### GIVEN RECORDS:
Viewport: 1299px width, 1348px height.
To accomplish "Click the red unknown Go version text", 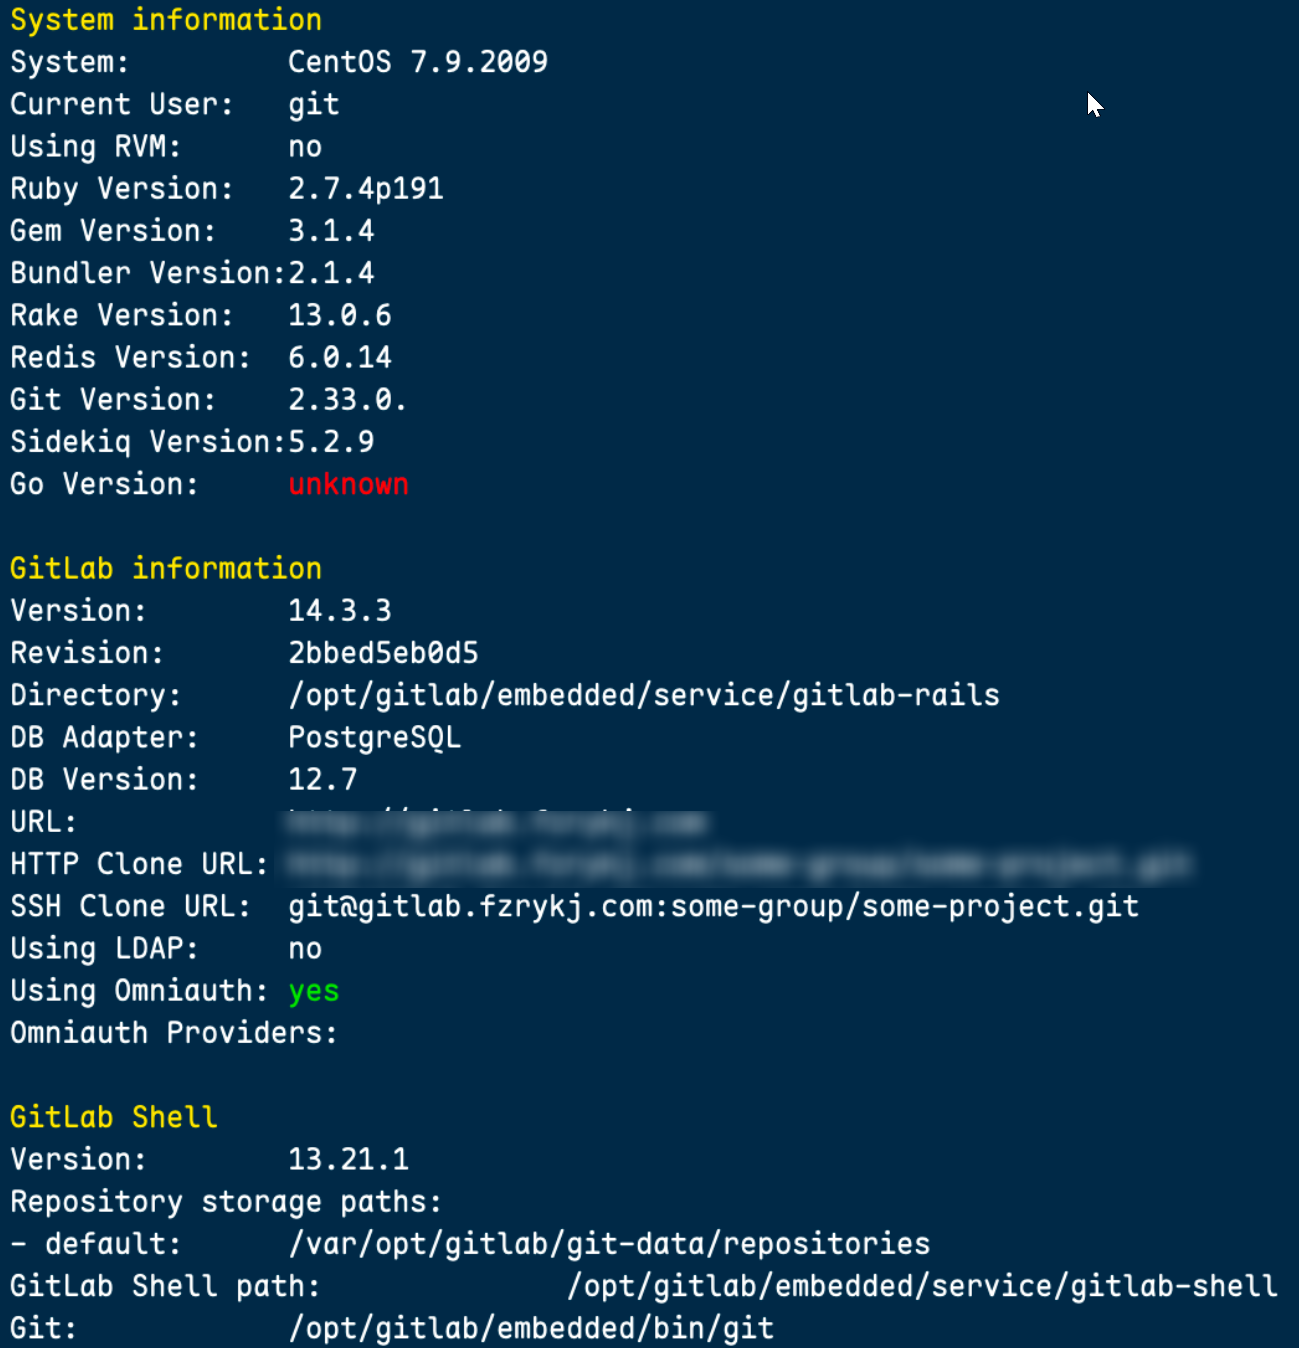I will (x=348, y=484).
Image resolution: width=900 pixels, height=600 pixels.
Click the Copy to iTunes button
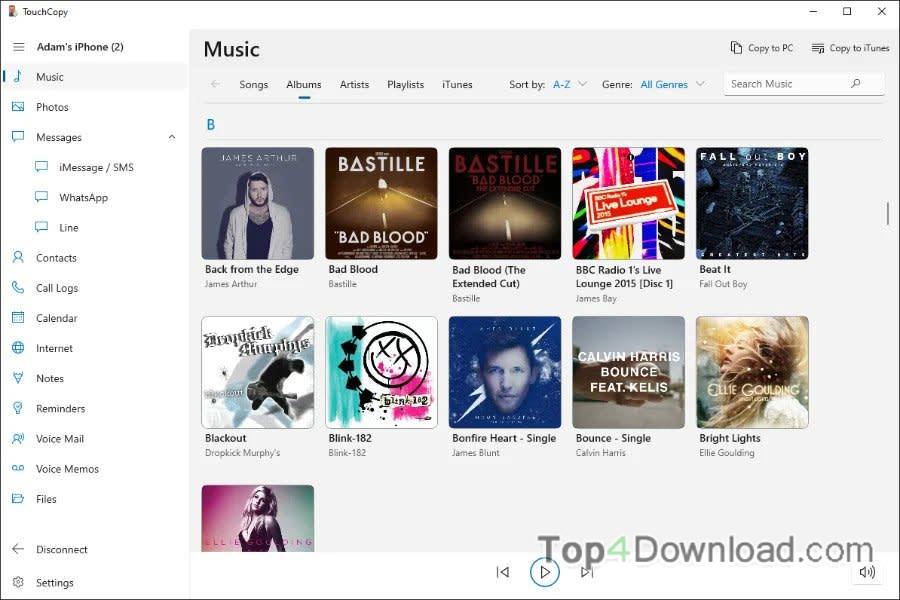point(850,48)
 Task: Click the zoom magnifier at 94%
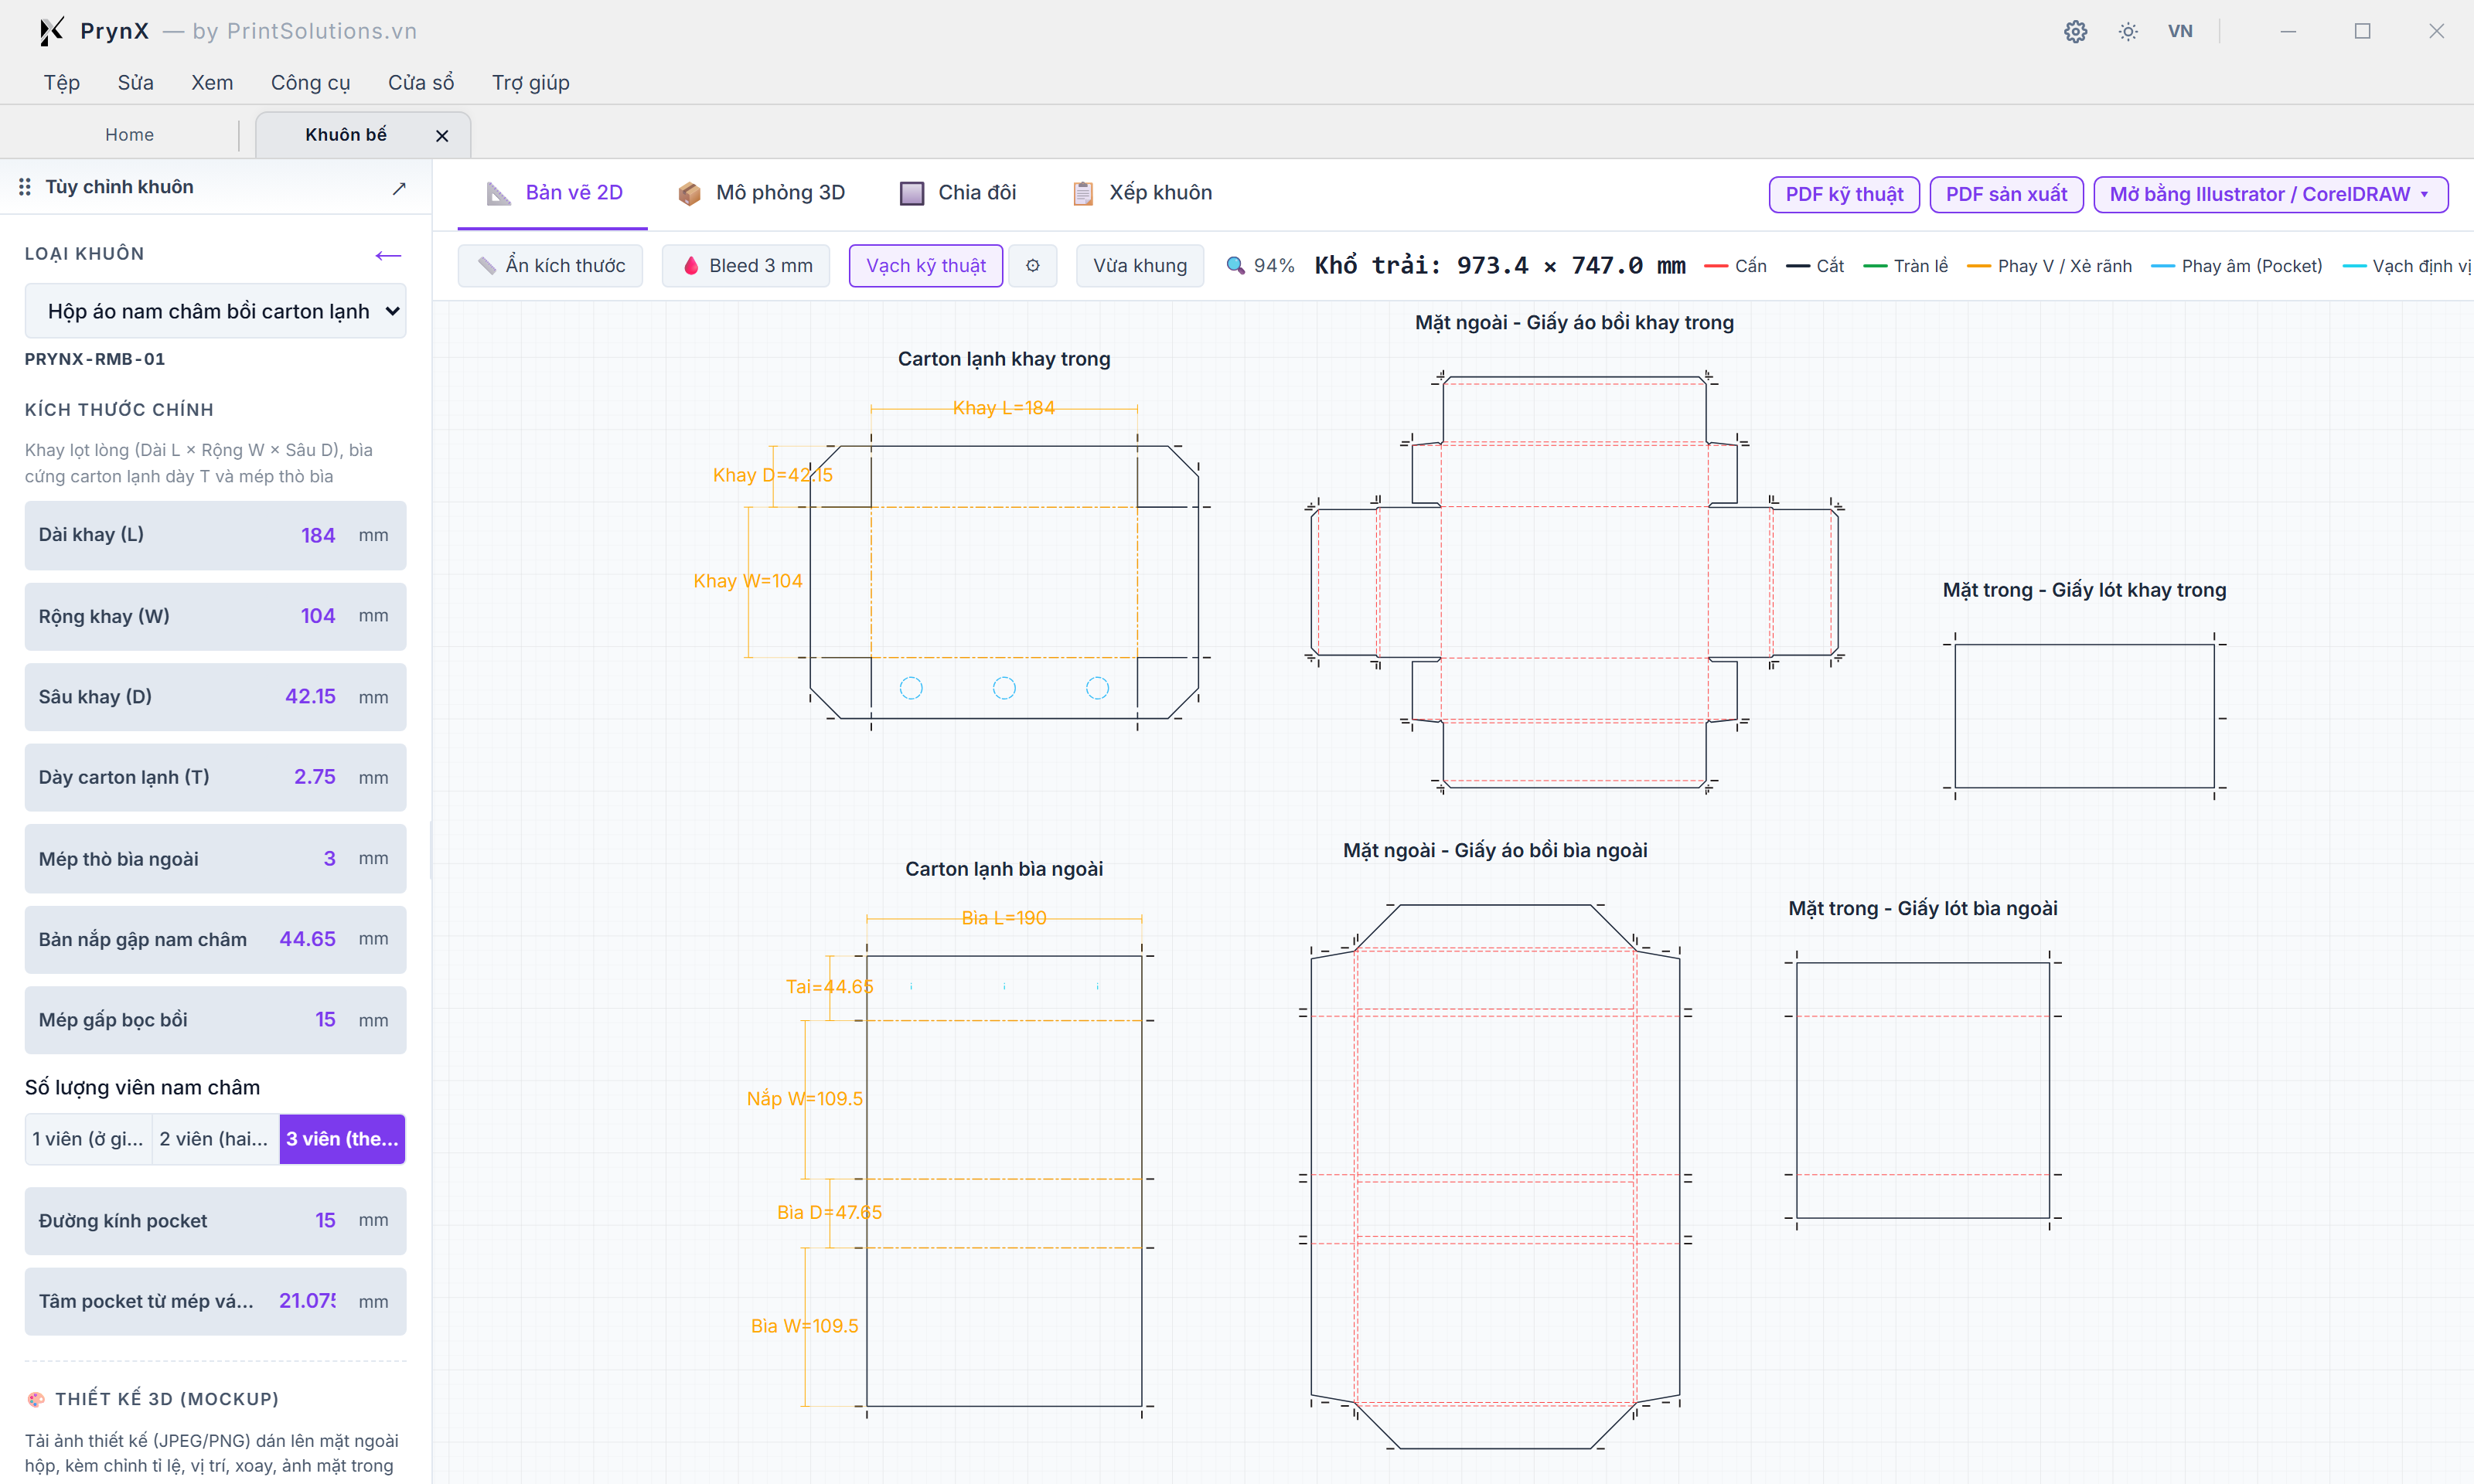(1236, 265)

### WHAT NEEDS TO BE DONE:
Rewrite the part of the records that opens with the line containing "Image resolution: width=900" and closes at the end of the records, changing "button" to "control" and leaving everything else as it is. Omit the pictures from your answer.

### ANSWER:
Image resolution: width=900 pixels, height=600 pixels.
Click the Copy to iTunes control
point(850,48)
 Task: Click the zoom magnifier at 94%
(1236, 265)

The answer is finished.